I am not condoning my partners behaviour, i know we aren't likely to last but today is too much of a special day to be sad about it. Deep down I'm so angry, gutted etc but I can't let it show.

To everyone who's been supportive in my post, thank you very much. I'm going to wake my daughter up now, can't wait to see her face when she comes down stairs. Hope everyone has a lovely day x

OP posts:
Cabrinha · 21/10/2016 07:35

Don't care whether you can stand me or not. My opinion on you really isn't that strong either - I don't dislike you, but I do dislike the situation you're in and I think you have a part to play in that in what came across on here to me as your attitude.

Not exactly a one off joke - separate posts about man and woman jobs, about expensive presents, and of course the running around after his kids. Because you didn't just post about a one off not bothering with a card for your son - I can't scroll back but you (I think) suggested he was taking advantage generally. I'll admit, it got my gander up to see that you're paying for his kid's food.

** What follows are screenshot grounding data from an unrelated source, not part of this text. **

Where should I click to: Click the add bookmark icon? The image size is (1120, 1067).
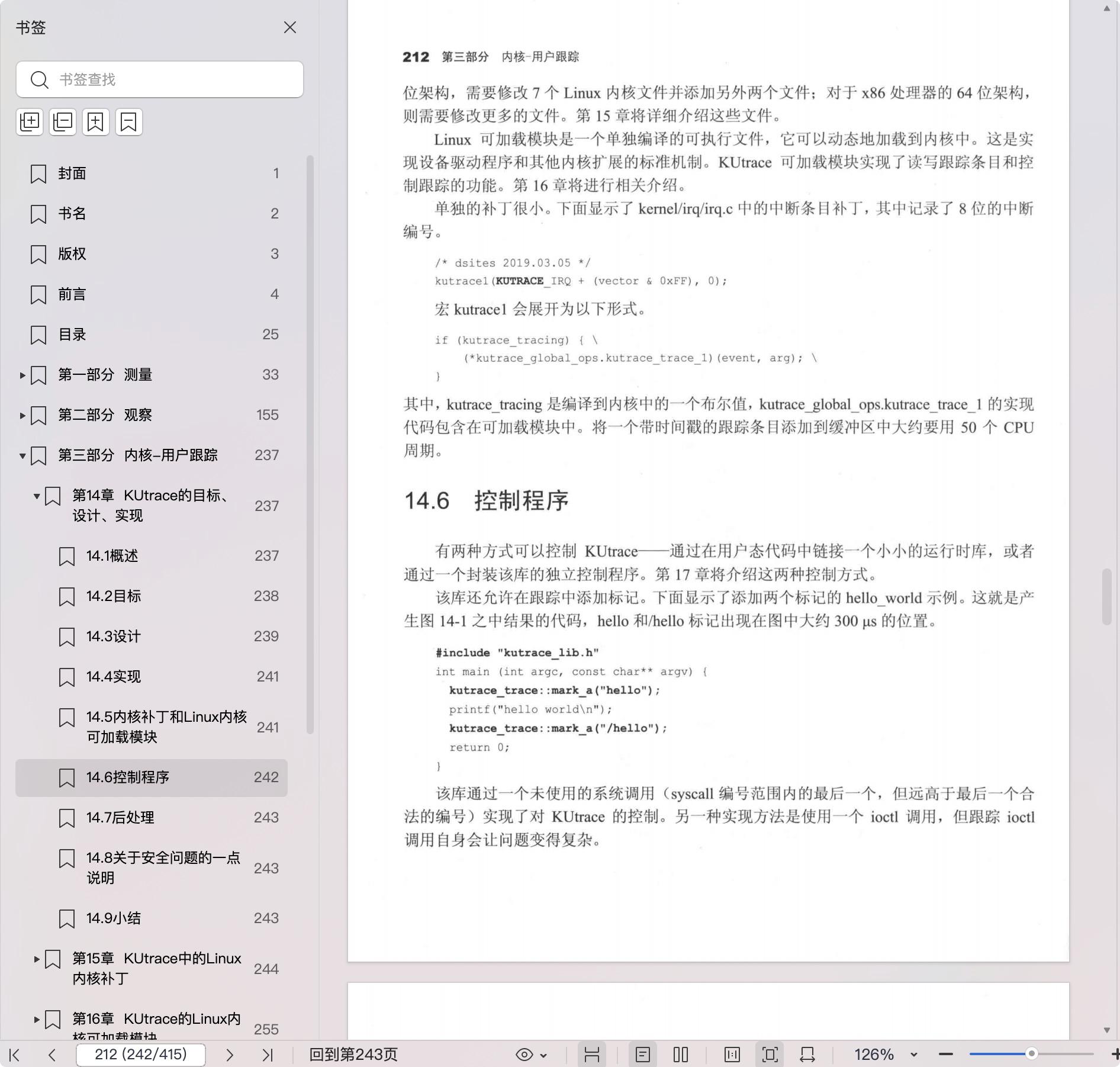pos(96,122)
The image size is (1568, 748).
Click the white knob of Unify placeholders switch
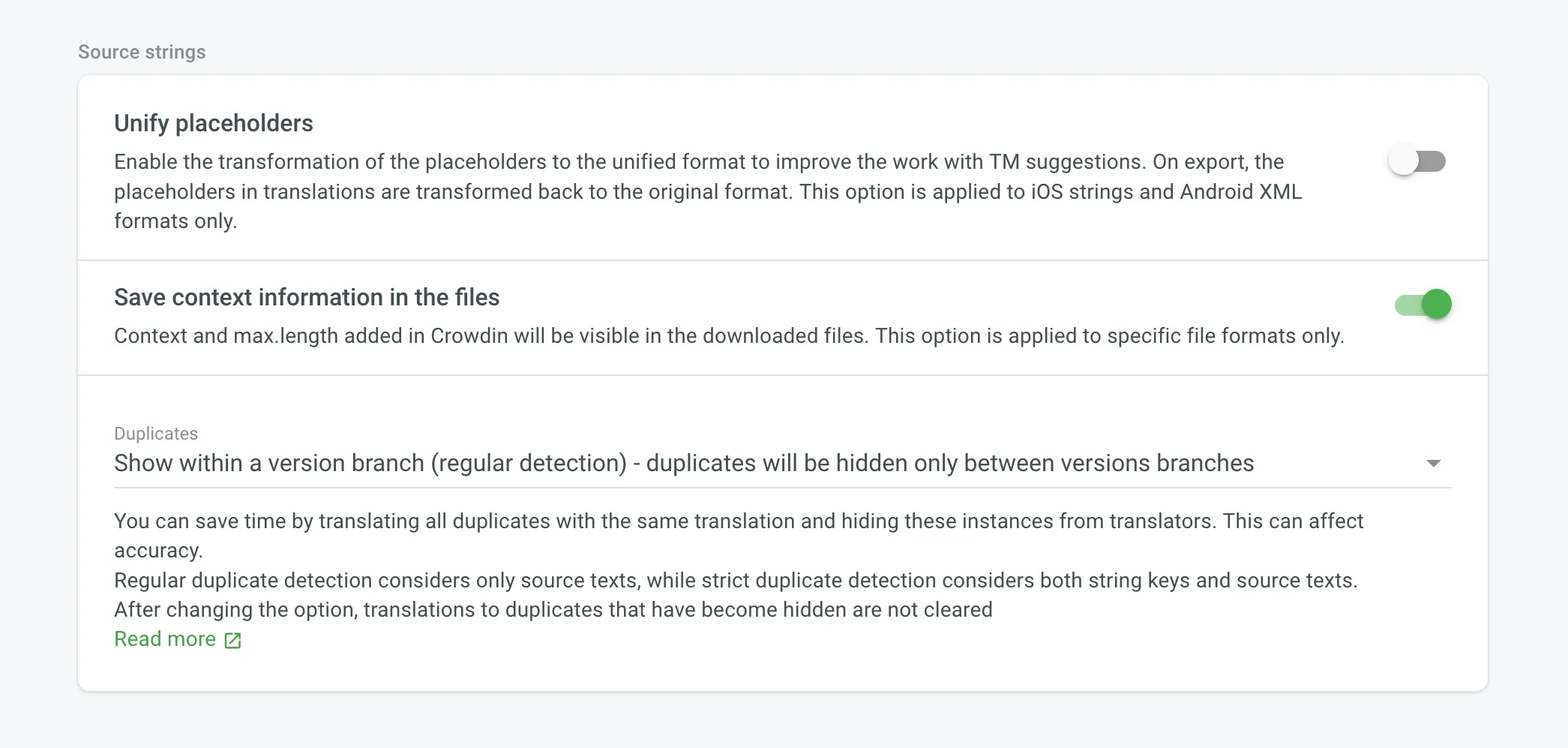click(1403, 161)
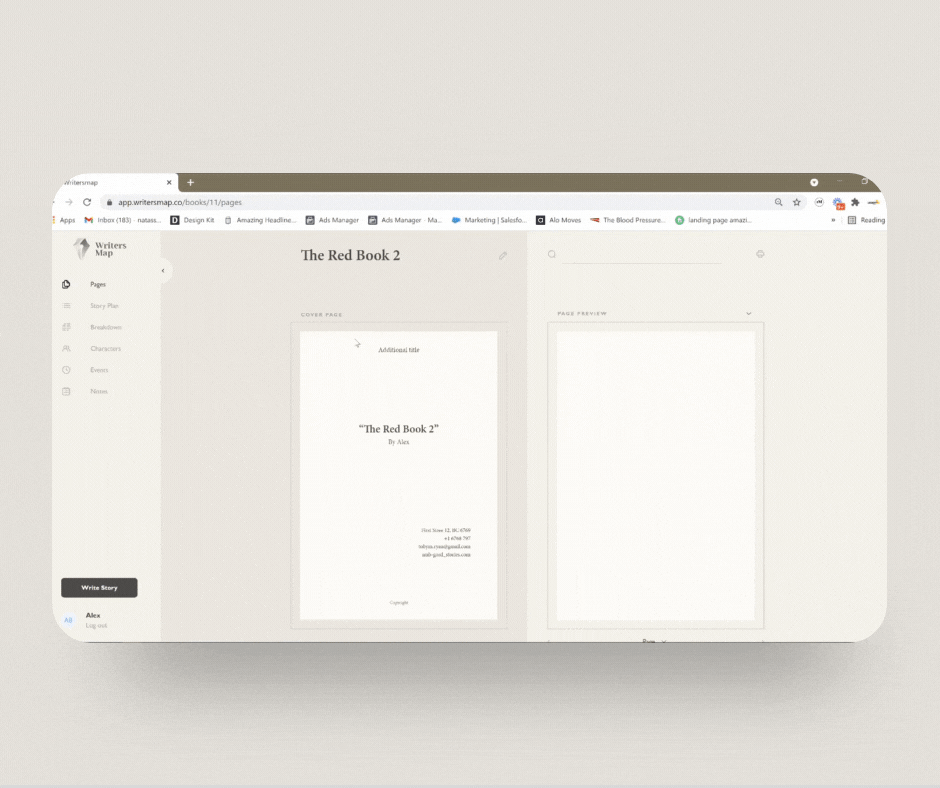
Task: Select the Events clock icon
Action: point(66,370)
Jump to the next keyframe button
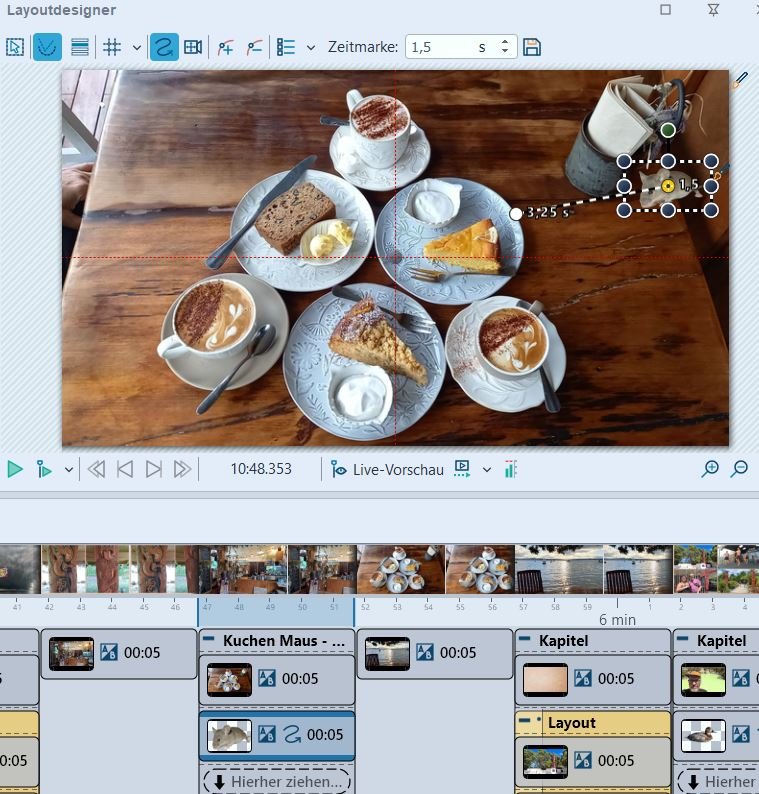The image size is (759, 794). 153,469
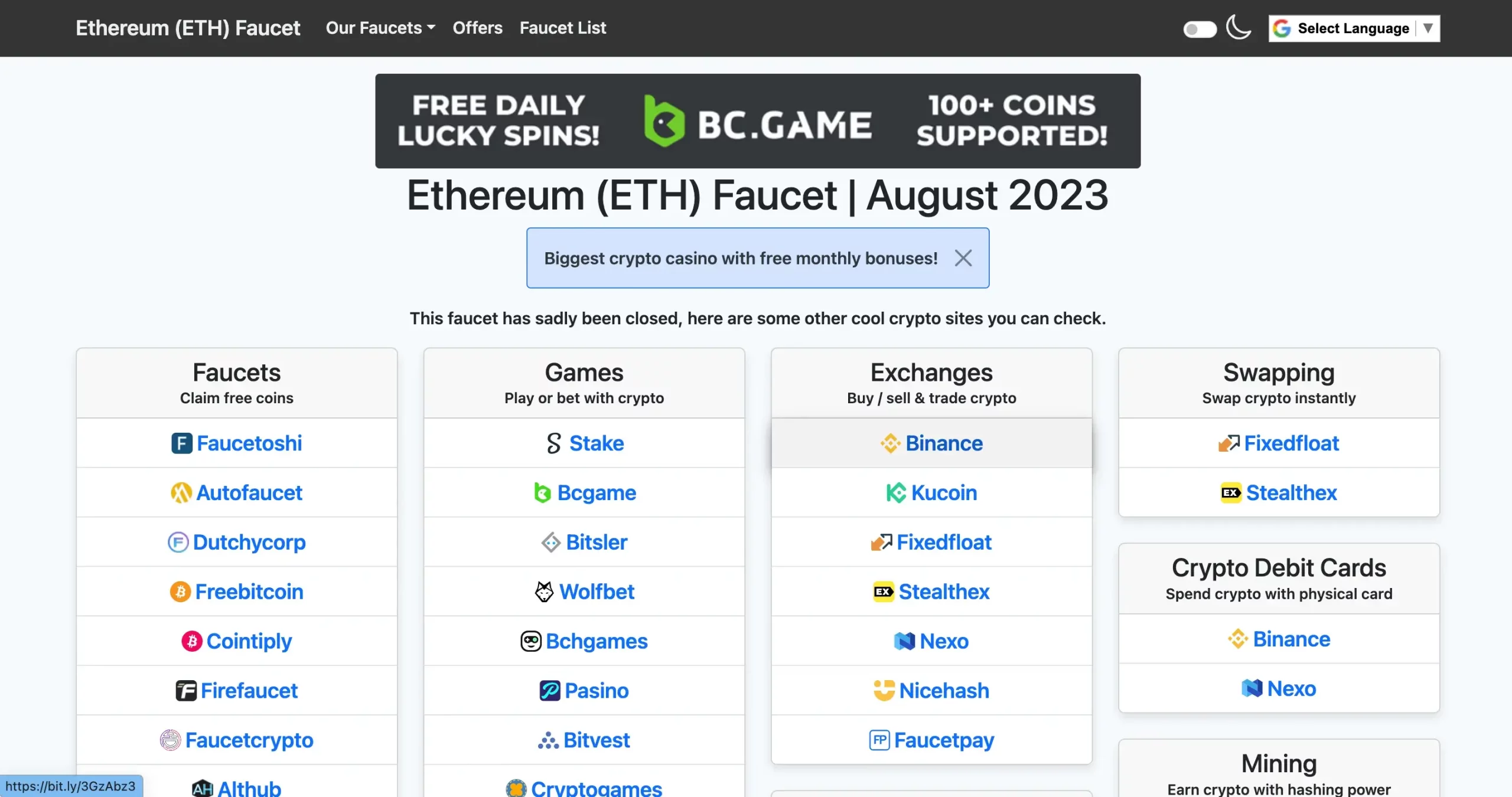
Task: Open the Offers menu item
Action: point(477,28)
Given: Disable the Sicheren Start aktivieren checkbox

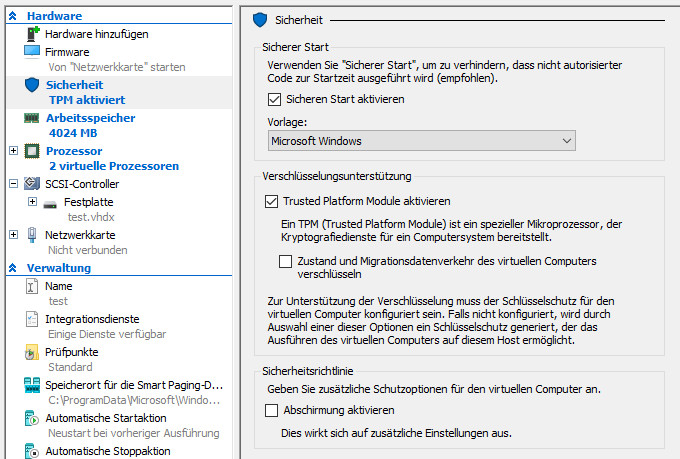Looking at the screenshot, I should pos(275,100).
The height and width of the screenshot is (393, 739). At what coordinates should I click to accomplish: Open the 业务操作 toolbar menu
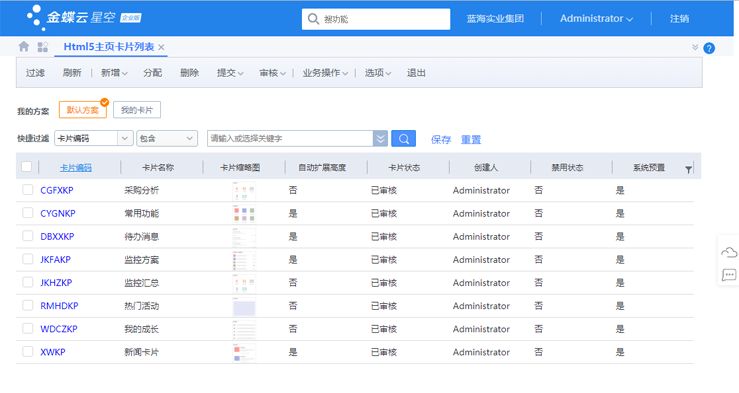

Yes, it made me cross (in a low level reading on the Internet way!) that you were doing that. But more cross with him for taking advantage!

Am I serious on a subject like that? Yeah, I am. I am serious that this man shouldn't take the piss, using you.

You may have missed my post from yesterday at 12:58 where I apologised for posting aggressively. But as I said before - I do think it's serious when one party is left to run around after the other.

stiffstink · 23/10/2016 19:48

How did your DD's birthday go, OP? Hope she enjoyed the day.

Naicehamshop · 23/10/2016 23:01

Cabrinha you are coming across as being extremely aggressive on here, to the extent that you are derailing the thread. Confused

Mikkalina · 23/10/2016 23:44

He could have borrowed money from you to buy a present for your son.

CalleighDoodle · 23/10/2016 23:56

Place marking for an updating on the shopping trip.

TheStoic · 24/10/2016 01:24

If this issue is important to you, OP, then it's important to you.

But it's not important to everyone, and it may not be important to your partner.

Does he actually know how you feel about the meaning of thoughtful gifts? They mean almost nothing to me, and fortunately my partner seems to be on the same page.

I don't think you should be furious with him, until you have explained to him how it makes you feel and THEN he ignores you.

Google 'the 5 love languages' - it could be eye opening. You and your partner may just be speaking different languages right now.